- _WHAT YOU ARE ASKED TO DO_:
Answer these questions from the ENPP7 text below.
(a) Which dietary foods does the text name as particularly abundant in sphingomyelin?
(b) What is the approximate daily sphingomyelin intake for a human on a Western diet?
(c) What ability does ENPP7's full development in the intestine before birth give the infant?

The substrates of ENPP family vary greatly. Some have activity against nucleotides, some have activity against phospholipid and lysophospholipids. ENPP7 is the only enzyme that has a type of phospholipase C activity against sphingomyelin.

== Physiological functions and clinical implications ==

ENPP7 is the key enzyme in the gut that digests sphingomyelin. Sphingomyelin is a lipid constituent of cell membrane, and a dietary component being particularly abundant in milk, cheese, egg, and meat. Digestion of sphingomyelin mainly occurs in the middle part of the small intestine, where ENPP7 is abundant, indicating a role of the enzyme in sphingomyelin digestion. Recent studies on ENPP7 knockout mice clearly showed that digestion of sphingomyelin and generation of ceramide is severely affected in ENPP7 deficiency mice. ENPP7 is fully developed in the intestine before birth, which gives the infant ability to digest sphingomyelin in the milk.

The daily intake of sphingomyelin for human with Western diet is about 300 mg. Under physiological conditions, only part of the sphingomyelin can be digested and absorbed. The limitation is thought to be caused by several factors that are present in the intestine such as cholesterol, phospholipids, fat and high concentrations of bile salts. It is thus understandable why SM digestion occurs most effectively in the low part of the small intestine, where most fat, phospholipids, and bile salt have been absorbed or up taken. It is also understandable that considerable amount of dietary sphingomyelin is delivered into the colon and excreted in the feces.

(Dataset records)
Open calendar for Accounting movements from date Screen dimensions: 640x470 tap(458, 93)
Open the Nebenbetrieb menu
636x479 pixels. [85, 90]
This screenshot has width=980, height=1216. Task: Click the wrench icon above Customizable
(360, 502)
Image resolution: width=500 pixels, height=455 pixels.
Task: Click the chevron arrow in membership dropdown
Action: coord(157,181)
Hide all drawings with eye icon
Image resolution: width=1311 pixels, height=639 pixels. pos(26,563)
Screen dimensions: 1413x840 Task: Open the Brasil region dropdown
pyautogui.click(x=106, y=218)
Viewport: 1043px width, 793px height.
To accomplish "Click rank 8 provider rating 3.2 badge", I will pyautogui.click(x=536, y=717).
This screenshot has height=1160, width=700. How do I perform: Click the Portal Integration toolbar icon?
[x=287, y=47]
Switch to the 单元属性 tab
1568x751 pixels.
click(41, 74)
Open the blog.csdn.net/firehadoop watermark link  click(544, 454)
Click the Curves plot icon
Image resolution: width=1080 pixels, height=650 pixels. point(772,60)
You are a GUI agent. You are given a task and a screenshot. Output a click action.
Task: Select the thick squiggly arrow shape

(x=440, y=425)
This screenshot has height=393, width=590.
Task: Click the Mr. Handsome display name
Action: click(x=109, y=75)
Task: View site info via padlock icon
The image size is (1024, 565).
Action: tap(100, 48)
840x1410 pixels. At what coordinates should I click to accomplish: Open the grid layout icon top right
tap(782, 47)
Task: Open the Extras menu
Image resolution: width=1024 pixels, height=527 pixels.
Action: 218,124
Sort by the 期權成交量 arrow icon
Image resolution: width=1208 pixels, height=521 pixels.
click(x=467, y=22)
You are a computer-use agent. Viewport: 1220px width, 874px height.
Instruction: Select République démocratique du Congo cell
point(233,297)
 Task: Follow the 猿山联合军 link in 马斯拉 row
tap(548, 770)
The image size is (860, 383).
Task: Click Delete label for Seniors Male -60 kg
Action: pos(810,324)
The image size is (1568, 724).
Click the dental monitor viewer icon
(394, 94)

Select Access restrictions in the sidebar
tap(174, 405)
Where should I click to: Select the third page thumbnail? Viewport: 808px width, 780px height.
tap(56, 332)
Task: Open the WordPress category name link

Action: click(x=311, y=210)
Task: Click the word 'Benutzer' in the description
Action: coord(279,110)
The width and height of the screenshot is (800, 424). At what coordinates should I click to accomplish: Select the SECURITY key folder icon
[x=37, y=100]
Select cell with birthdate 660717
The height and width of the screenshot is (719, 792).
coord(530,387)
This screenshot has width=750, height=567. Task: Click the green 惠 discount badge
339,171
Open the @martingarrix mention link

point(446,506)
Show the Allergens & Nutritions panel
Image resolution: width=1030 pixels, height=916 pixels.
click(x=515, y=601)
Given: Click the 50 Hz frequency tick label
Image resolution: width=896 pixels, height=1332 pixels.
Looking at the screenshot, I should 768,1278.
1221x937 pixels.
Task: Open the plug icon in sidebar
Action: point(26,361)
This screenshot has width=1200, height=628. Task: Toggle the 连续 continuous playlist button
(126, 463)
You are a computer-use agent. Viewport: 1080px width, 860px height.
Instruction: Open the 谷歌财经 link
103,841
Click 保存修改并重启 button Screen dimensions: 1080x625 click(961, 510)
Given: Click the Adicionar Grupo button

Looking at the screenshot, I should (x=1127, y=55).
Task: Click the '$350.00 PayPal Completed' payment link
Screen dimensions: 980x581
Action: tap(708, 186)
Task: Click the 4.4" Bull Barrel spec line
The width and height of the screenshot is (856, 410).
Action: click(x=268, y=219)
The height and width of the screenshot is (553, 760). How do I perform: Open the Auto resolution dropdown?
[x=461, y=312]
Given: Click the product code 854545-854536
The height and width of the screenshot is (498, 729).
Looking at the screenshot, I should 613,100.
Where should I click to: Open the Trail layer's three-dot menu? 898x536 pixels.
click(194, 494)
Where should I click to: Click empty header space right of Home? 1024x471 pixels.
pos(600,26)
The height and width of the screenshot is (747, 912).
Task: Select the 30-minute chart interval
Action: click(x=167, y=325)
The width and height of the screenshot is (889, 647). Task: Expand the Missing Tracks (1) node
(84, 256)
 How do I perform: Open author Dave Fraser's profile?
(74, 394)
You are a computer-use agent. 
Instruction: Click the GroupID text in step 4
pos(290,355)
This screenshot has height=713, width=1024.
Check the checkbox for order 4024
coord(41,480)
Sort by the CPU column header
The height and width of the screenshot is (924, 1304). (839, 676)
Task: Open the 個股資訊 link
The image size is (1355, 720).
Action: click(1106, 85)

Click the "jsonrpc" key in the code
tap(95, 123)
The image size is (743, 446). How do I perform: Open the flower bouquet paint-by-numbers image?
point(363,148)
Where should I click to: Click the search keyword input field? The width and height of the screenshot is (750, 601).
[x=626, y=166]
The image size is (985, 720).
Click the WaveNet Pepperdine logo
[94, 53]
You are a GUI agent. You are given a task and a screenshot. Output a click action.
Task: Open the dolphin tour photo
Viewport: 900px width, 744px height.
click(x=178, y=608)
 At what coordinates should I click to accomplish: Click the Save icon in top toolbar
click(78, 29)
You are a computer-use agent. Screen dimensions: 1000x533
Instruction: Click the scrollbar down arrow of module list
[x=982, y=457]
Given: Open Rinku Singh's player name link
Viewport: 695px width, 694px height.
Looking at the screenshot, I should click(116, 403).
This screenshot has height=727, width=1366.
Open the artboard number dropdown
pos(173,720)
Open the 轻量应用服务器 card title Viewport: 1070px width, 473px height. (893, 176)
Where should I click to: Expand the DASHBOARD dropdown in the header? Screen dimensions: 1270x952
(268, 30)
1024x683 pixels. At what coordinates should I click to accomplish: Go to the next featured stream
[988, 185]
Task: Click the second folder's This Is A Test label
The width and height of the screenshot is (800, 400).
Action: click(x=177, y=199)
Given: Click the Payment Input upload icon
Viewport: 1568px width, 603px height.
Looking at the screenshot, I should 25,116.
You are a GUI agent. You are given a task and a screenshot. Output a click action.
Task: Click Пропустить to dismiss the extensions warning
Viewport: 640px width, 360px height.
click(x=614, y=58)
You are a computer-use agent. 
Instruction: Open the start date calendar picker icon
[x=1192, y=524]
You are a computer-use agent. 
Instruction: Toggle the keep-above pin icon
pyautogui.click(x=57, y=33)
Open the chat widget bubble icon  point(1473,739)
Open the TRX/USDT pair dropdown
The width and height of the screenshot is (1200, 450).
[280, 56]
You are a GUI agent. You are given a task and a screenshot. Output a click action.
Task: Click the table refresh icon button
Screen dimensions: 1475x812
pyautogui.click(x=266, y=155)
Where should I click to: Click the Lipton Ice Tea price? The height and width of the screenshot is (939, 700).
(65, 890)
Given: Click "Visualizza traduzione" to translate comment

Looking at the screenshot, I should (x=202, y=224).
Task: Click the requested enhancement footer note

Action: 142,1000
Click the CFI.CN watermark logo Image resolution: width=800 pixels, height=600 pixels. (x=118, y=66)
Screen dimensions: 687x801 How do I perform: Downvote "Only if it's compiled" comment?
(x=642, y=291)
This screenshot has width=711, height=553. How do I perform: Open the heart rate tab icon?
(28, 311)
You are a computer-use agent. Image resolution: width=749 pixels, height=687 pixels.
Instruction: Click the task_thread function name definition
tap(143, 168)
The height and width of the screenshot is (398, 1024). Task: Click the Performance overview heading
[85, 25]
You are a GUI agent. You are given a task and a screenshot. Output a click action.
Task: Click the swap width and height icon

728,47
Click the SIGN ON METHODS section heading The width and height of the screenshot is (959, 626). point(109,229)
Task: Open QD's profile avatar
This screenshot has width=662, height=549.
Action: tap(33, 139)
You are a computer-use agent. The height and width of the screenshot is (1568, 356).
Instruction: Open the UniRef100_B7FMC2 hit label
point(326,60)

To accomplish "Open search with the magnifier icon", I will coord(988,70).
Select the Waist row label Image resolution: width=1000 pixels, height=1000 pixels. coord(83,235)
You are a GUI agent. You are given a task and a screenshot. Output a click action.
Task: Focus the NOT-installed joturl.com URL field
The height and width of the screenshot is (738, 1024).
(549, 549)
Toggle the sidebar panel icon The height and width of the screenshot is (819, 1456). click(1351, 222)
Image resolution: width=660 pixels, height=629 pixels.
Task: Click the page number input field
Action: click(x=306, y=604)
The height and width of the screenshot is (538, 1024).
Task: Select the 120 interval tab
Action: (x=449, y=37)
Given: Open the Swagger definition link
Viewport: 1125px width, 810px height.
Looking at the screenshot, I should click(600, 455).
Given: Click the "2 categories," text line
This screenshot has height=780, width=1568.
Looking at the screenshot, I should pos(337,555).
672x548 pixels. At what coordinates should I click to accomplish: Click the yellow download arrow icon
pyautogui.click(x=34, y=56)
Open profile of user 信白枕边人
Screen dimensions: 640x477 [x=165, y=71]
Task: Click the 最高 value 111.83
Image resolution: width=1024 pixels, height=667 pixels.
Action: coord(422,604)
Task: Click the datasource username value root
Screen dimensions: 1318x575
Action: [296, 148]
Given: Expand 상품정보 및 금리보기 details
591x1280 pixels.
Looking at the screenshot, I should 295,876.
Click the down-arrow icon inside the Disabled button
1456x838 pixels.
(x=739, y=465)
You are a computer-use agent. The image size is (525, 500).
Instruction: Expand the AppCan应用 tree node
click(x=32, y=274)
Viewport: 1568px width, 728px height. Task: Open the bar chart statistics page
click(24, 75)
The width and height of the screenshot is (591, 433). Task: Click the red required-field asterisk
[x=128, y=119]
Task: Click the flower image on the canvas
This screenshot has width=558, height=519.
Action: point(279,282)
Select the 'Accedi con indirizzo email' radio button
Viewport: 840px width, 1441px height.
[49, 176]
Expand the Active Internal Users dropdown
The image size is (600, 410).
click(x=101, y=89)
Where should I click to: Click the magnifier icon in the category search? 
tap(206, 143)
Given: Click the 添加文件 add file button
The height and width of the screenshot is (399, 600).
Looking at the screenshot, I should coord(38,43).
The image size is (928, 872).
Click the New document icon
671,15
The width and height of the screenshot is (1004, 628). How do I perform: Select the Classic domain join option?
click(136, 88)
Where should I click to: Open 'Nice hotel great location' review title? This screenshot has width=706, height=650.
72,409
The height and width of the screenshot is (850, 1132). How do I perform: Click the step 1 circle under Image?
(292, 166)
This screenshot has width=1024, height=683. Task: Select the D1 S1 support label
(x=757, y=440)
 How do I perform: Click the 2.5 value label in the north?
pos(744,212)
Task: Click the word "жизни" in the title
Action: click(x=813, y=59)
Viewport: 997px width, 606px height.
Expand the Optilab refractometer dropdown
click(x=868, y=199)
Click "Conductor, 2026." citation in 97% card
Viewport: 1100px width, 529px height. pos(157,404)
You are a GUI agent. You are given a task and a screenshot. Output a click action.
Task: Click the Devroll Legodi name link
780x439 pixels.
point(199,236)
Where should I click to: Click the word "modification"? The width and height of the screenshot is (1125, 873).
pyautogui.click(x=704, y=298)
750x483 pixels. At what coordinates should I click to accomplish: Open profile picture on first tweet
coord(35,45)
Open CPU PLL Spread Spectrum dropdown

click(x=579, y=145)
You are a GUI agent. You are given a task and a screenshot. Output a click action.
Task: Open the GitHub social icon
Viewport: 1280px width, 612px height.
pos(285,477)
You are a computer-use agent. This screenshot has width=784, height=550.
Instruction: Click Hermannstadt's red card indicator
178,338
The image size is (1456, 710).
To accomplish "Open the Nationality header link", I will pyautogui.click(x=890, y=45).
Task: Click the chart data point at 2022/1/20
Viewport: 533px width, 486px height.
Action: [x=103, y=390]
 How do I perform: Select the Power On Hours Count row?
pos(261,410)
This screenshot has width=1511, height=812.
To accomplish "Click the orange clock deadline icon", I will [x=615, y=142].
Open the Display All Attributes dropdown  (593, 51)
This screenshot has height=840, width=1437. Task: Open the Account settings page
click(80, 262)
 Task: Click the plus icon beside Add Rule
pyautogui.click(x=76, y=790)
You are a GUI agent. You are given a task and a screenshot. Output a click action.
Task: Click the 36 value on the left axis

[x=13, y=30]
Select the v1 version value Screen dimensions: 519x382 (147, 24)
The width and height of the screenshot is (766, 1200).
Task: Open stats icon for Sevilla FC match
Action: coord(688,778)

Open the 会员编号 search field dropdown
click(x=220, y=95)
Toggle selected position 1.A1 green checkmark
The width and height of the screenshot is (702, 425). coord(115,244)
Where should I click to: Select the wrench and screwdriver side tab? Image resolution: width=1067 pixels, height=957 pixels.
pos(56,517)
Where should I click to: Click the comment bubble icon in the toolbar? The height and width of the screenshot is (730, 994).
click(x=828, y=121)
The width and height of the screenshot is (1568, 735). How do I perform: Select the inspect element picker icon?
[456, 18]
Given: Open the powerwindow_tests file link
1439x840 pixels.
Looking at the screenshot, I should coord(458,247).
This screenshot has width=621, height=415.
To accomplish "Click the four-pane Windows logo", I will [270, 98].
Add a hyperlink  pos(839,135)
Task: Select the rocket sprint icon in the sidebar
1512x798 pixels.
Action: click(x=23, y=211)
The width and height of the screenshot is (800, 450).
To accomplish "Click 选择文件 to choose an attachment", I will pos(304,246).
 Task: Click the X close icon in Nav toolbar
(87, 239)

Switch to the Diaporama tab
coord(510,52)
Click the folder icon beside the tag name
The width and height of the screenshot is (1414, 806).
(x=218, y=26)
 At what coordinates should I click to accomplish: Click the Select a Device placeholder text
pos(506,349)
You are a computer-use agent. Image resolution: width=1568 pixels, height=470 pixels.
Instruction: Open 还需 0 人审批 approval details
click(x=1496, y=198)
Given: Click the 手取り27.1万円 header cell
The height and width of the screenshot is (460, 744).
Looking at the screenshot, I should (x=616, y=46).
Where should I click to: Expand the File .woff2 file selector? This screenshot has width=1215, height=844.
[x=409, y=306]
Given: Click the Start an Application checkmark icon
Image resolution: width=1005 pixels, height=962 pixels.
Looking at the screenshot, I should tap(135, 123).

- _EXPECTED ANSWER_:
(a) Milk, cheese, egg, and meat.
(b) About 300 mg.
(c) The ability to digest sphingomyelin in the milk.